In your situation, you have the experience of LIFE that they haven't had yet. Your focus is different, your determination is different and you know what it will take for YOU to succeed. You can't compare yourself to them because you are in a different stage of life than they are. You have a lot more at stake and failing at this point is more risky. I would venture to say that this means more to you in this stage of your life than it would have 10-15 years ago. and I can say that because that's the way it for me as well.

Just remember..You have worked hard and you are worthy of your grades and your success. Repeat that to yourself every day... I am worthy of my success!

Are you kidding? They are nobody to you, so you should not feel so bad. If I do well in any class and I know others "roll their eyes at me"it only shows how immature and uneducated they are. So, just ignore them and enjoy the ride!

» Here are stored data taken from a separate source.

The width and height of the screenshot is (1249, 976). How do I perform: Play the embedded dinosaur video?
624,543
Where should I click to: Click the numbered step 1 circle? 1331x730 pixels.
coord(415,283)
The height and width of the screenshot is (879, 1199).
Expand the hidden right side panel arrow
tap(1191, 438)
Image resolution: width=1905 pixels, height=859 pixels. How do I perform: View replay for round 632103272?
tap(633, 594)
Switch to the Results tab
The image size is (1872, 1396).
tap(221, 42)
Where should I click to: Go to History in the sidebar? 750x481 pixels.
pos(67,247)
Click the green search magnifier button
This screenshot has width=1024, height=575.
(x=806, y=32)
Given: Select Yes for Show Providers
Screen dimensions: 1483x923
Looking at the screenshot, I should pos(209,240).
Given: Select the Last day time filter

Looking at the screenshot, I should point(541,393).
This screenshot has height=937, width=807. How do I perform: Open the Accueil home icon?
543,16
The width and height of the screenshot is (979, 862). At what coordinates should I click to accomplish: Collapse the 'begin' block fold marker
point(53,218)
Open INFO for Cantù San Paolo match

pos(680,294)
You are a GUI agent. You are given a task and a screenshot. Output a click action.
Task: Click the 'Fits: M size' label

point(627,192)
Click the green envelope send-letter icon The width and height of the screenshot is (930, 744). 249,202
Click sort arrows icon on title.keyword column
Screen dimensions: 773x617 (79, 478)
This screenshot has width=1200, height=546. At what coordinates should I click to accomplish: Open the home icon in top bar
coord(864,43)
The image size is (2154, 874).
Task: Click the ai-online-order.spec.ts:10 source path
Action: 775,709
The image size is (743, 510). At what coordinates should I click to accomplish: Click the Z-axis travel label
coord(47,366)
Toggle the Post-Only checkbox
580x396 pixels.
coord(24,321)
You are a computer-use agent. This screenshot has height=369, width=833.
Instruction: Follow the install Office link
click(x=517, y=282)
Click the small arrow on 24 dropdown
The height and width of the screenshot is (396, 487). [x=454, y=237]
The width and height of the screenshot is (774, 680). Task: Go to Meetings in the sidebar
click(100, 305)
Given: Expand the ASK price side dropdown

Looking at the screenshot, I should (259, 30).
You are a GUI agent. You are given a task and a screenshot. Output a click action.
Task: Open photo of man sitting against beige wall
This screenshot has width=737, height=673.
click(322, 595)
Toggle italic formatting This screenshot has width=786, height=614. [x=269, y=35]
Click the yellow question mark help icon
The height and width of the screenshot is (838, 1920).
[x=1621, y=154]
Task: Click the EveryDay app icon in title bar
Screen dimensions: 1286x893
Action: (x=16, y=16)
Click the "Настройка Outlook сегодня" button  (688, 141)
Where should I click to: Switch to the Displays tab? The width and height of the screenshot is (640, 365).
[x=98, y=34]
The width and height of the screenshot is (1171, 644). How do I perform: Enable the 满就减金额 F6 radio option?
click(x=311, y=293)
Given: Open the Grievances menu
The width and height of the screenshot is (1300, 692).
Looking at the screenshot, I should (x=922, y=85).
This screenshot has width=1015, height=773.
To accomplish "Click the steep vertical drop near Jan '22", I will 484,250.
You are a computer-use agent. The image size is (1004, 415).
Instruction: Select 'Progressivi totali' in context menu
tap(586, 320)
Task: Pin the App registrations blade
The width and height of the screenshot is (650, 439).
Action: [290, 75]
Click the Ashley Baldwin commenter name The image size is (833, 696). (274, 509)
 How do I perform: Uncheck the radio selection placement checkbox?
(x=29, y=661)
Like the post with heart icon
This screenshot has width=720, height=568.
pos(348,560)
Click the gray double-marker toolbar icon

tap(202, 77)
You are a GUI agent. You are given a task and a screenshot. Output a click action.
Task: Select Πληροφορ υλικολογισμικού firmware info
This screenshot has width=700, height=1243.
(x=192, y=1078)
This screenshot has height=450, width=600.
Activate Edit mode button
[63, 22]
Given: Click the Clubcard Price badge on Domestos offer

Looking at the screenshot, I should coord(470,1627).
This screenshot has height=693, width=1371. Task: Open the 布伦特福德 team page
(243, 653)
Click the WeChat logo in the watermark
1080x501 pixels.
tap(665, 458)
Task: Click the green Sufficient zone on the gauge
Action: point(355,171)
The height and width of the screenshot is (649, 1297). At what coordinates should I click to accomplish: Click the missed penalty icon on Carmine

I had a very similar experience in my A&P class. We had an incredibly tough Professor so a lot of people struggled big time. I busted my butt and maintained a 99 in the class all the way until the end. I wasn't well received by the other students at all. The next semester, those were the same students who wanted to be in my study group. It sucks but it's human nature to be jealous. I chose to take the high road and help them study. I learn better by teaching others so it was mutually beneficial. Unless someone is outright rude to me, as one girl was, and then I just ignored her. All that matters at the end of the day is you and your family. No need to feel guilty as you're giving yourself a better shot at being competitive for nursing school acceptance and a better life for your family!